EXTRACTED TEXT ▸
Movies

'It blew my mind': the incredible story of Netflix's feelgood Crip Camp


Crip Camp, Netflix’s feelgood documentary executive-produced by the Obamas, begins out of the spotlight: at a hippy summer camp in the early 1970s called Camp Jened in which teens hang out, hook up and mess around in the mountains adjacent, both physically and spiritually, to Woodstock. The campers at Jened, however, are all disabled teens, and Jened offers a rare utopia of what a world centered on their perspective could be. The camp’s radical vision, it turns out, has shaped decades of activism; the film, which premiered to rave reviews at Sundance in January, traces the long arc of Jened’s foundational influence for a generation of civil rights activists, as many ex-Jenedians fought in the oft-underplayed story of the disability rights movement in America.

The idea for a film on Jened began with an off-hand comment at lunch. Jim LeBrecht, an award-winning sound designer for film and theater based in Oakland, California, had worked on several documentaries, including three films over the course of 15 years with Nicole Newnham as co-director. But LeBrecht, who was born with spina bifida and uses a wheelchair, had never seen one related to his life’s work as a disability rights advocate. At the end of one lunch pitch meeting, he mentioned: “‘You know, I’ve always wanted to see this film made about my summer camp,’” Newnham recalled to the Guardian. “And I said, ‘Oh, that’s nice, why?’ And then he completely blew my mind.”

Camp Jened, which LeBrecht attended at the age of 15 in 1971, offered disabled teens a sense of normalcy often not found at home. Everyone had some bodily concern or limitation, so no one was the stigmatized odd one out. The world, for once, did not assume an able-bodied perspective. A product of late 60s radicalism, the camp was a melting pot of liberation: formative conversations on not being heard and finding your voice, baseball games and folk singalongs, furtive makeouts in dark corners.

LeBrecht had always sensed that Jened played an outsize role in the disability rights movement of the late 70s and 80s, “and that’s the one that we traced because we really wanted to bring people into this history, this group of friends, this almost Breakfast Club-like feeling of watching a group of people come together across difference and recognize their commonalities and see the power in that”, said Newnham. “We chose to look at what was the rippling out of this particular place, and how does that play a role in the movement that came later.”

TASKS TO CARRY OUT ▸
1. Answer these questions using the Crip Camp article:
(a) In what year did LeBrecht attend Camp Jened, and how old was he?
(b) Where and in what month did the film premiere?
(c) How many films did LeBrecht work on with Nicole Newnham as co-director, and over how many years?
2. Continue the Crip Camp article, starting after its final paragraph.

SOURCE MATERIAL ▸
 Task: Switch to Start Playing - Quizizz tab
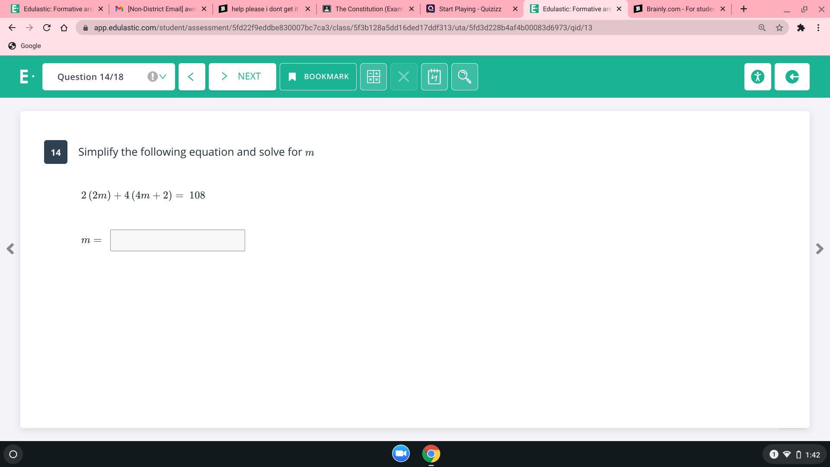tap(470, 9)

OUTPUTS FOR THE TASKS ▸
1.
(a) He attended in 1971, at the age of 15.
(b) It premiered at Sundance in January.
(c) Three films, over the course of 15 years.

2.
In the beginning, that ripple effect was just “a theory for us”, said Newnham. First, they had to find evidence. The two began outreach from a Facebook page LeBrecht sent Newnham on which Jened alums had posted photos and memories for years. And the film-makers called up Judy Heumann, a polio survivor and disability rights crusader who served as special adviser for international disability rights at the US Department of State under Barack Obama and worked as a counselor at Jened in her early 20s. She, too, remembered Jened’s powerful role in shaping her and her friends’ politics and purpose. “‘This camp is where we had those conversations in the bunks late at night that made us realize, hey, there’s this civil rights movement going on around us, why aren’t we a part of it?’” Newnham recalled her saying. “Or, ‘Hey, you know, this is actually oppression that we’re all experiencing,’ because it wasn’t just one person’s burden or story any more, it was a community story.”

Jim LeBrecht, Nicole Newnham and Judy Heumann at Sundance 2020



Jim LeBrecht, Nicole Newnham and Judy Heumann at Sundance 2020. Photograph: Charles Sykes/Invision/AP

But the real breakthrough came when LeBrecht remembered a “radical, early video coalition of hippies” who stopped by the camp in the summer of 1971, strapped a camera to his wheelchair, and directed him to film. LeBrecht and Newnham tracked down Howard Gutstadt of the People’s Video Theater, an experimental film-making group from the 70s who embedded in New York’s first women’s liberation march, the first gay pride march and a day in the life of Camp Jened. Gutstadt, who happened to live a few miles away in Berkeley, was in the process of digitizing the group’s five and a half hours of footage from the camp, which now composes most of Crip Camp’s first third.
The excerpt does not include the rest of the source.